Beş gün, iki hafta, bir ay, bir yıl hep aynı manzara, Meksikalı geze geze geliyor, termal kamerayla bakıyorlar, tahlil yapıyorlar, köpeklere koklatıyorlar, uydu fotoğraflarıyla takip ediyorlar, hikaye, torbadan habire kum çıkıyormuş.

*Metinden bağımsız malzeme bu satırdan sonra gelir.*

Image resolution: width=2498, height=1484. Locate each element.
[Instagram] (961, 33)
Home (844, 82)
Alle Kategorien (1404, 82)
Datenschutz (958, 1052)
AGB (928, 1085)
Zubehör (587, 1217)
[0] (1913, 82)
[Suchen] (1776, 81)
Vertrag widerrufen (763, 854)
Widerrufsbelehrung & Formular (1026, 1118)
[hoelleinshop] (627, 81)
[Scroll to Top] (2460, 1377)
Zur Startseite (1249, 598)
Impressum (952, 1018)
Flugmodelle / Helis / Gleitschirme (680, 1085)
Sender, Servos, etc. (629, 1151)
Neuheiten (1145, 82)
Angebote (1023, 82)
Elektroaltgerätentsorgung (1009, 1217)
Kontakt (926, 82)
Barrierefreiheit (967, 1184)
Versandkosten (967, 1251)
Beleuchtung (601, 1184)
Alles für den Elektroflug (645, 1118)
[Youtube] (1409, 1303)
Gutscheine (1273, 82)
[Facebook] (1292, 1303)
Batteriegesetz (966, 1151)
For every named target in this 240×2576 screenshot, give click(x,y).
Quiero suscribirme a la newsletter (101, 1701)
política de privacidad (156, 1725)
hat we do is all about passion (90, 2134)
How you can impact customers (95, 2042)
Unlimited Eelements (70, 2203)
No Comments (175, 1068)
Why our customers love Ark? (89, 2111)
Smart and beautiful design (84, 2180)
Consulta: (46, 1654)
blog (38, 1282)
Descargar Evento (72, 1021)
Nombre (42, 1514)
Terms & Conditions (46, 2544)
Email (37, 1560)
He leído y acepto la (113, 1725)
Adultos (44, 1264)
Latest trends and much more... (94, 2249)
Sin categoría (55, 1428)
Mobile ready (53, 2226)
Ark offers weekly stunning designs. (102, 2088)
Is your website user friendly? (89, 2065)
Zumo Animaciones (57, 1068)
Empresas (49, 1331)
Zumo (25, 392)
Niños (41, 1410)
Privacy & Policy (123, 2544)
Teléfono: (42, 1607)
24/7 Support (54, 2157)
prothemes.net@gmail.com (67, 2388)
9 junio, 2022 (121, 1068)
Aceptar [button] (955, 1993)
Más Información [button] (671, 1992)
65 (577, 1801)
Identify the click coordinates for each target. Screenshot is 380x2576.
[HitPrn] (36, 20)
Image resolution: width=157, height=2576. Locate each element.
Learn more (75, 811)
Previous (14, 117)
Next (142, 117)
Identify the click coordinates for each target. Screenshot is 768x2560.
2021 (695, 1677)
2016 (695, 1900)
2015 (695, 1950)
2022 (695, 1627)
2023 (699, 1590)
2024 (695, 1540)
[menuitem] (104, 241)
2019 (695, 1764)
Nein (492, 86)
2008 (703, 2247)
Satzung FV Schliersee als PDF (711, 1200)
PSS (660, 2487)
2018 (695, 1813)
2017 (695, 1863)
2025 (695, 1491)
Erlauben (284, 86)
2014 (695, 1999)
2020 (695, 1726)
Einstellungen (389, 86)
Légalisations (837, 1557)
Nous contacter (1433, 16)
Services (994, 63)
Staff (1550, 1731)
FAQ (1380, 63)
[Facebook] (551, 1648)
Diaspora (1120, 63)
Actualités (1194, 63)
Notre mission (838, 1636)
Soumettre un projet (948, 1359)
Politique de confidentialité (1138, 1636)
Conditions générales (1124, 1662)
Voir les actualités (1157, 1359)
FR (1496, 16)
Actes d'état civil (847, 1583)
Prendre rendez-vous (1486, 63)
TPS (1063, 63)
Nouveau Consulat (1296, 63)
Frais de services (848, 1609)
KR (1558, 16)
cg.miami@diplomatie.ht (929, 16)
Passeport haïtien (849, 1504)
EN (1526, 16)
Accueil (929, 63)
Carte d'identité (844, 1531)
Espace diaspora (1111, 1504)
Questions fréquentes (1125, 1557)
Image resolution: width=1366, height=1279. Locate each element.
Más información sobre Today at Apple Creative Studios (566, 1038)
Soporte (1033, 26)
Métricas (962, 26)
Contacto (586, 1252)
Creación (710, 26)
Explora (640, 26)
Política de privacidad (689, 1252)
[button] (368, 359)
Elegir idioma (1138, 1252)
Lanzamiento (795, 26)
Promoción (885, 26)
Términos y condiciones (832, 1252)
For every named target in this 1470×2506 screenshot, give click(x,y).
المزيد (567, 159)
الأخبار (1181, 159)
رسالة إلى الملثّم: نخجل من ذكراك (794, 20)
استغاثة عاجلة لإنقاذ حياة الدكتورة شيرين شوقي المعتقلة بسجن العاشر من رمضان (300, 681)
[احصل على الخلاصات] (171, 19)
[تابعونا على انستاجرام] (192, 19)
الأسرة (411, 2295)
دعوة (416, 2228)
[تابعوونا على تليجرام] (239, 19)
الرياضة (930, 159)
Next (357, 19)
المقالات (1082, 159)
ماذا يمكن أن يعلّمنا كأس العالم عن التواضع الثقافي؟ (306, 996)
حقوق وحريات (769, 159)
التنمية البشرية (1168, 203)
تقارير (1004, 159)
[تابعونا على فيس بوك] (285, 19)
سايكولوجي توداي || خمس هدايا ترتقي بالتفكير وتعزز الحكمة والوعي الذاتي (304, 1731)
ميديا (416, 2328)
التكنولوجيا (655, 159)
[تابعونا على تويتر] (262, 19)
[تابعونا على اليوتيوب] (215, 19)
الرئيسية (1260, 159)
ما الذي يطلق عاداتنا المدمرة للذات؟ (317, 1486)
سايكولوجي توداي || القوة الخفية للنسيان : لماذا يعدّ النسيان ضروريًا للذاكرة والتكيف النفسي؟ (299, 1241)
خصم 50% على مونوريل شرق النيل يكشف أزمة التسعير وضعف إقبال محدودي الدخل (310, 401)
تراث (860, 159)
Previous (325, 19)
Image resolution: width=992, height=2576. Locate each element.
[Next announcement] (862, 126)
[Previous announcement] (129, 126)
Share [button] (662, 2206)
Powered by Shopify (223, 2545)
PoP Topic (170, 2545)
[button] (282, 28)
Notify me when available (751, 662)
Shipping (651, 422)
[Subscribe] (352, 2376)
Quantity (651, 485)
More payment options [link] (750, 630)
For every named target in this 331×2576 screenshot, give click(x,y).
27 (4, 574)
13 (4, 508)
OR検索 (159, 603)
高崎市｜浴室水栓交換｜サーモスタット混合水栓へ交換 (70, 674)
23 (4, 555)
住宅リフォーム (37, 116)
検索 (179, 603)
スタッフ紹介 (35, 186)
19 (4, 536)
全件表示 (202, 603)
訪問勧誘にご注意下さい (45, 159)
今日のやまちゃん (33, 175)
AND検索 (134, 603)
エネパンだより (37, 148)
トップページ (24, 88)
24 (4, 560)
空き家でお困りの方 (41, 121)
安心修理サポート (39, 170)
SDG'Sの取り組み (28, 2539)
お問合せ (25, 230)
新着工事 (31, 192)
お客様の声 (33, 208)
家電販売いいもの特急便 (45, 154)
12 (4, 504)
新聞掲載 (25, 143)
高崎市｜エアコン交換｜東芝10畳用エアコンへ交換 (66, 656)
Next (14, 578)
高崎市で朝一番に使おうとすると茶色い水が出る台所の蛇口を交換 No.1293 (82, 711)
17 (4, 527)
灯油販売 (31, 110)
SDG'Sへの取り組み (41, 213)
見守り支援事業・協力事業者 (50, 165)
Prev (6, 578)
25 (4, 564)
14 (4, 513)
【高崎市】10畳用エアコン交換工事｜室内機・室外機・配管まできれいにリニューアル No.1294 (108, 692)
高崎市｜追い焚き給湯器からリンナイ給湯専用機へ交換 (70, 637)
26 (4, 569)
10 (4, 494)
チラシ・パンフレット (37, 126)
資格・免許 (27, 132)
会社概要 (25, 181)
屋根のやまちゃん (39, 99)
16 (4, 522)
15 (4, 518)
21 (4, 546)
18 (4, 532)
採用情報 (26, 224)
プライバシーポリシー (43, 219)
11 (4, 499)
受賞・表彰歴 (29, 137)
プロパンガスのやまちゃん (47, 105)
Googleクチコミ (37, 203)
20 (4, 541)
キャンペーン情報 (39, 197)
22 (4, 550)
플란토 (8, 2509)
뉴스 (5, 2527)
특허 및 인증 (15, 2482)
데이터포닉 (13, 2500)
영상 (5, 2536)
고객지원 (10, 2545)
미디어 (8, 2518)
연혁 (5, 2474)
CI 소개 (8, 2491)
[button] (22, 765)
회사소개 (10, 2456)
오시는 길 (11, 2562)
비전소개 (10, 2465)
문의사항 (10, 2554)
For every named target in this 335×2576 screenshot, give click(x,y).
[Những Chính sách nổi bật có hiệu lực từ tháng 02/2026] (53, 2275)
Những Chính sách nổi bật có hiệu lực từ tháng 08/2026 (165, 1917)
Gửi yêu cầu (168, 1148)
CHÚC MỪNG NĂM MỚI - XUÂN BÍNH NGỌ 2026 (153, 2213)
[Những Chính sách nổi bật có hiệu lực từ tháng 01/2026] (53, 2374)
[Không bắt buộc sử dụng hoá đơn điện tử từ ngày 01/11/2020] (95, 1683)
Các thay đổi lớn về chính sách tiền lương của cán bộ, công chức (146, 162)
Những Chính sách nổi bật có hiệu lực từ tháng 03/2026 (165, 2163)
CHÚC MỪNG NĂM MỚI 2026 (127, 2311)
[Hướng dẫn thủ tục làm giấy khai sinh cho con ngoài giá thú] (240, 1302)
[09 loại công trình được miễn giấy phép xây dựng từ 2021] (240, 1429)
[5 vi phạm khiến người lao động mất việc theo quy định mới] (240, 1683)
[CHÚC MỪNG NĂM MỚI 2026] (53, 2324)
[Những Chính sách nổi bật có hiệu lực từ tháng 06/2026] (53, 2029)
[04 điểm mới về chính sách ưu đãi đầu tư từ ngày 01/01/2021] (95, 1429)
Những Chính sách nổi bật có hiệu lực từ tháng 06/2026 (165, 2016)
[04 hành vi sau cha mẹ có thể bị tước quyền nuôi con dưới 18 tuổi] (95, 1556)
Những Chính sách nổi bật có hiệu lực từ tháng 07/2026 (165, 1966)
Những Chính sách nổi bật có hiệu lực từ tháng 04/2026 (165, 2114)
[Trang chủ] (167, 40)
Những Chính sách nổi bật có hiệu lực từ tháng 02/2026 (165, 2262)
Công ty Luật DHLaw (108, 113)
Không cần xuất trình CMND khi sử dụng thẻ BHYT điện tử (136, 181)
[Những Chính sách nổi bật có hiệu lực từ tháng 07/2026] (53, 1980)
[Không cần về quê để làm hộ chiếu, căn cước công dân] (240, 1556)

Aradan yıllar geçmiş, sınırda kontrol polisi, kahve içmek için bir kafeteryaya girmiş, tesadüfe bak, Meksikalıya rastlamış, adeta yalvaran bir ses tonuyla demiş ki, “emekli oldum, hâlâ içim içimi yiyor, her ne olduysa olan oldu, bu saatten sonra sana bir şey yapamam, Allah aşkına söyle, ne kaçırıyordun o torbayla?”

Meksikalı gülümsemiş.

“Bisiklet” demiş!

Doğrusu bu kadar önlemlere rağmen…

Böylesine bilimsel ve sıkı sıkıya önlemlerimize rağmen nasıl yayılıyor bu virüs Türkiye'de! Evet, çok ilginç değil mi?

Bir yerlerde bir kaçak var sanki. Ya alınan önlemler yetersiz. Ya da alınan önemlerin hastalığın yayılmasında bir rolü yok mu?

Yoksa birleri bir şeyler kaçırıyor da insanlar virüsle mi kandırılıyor dersiniz.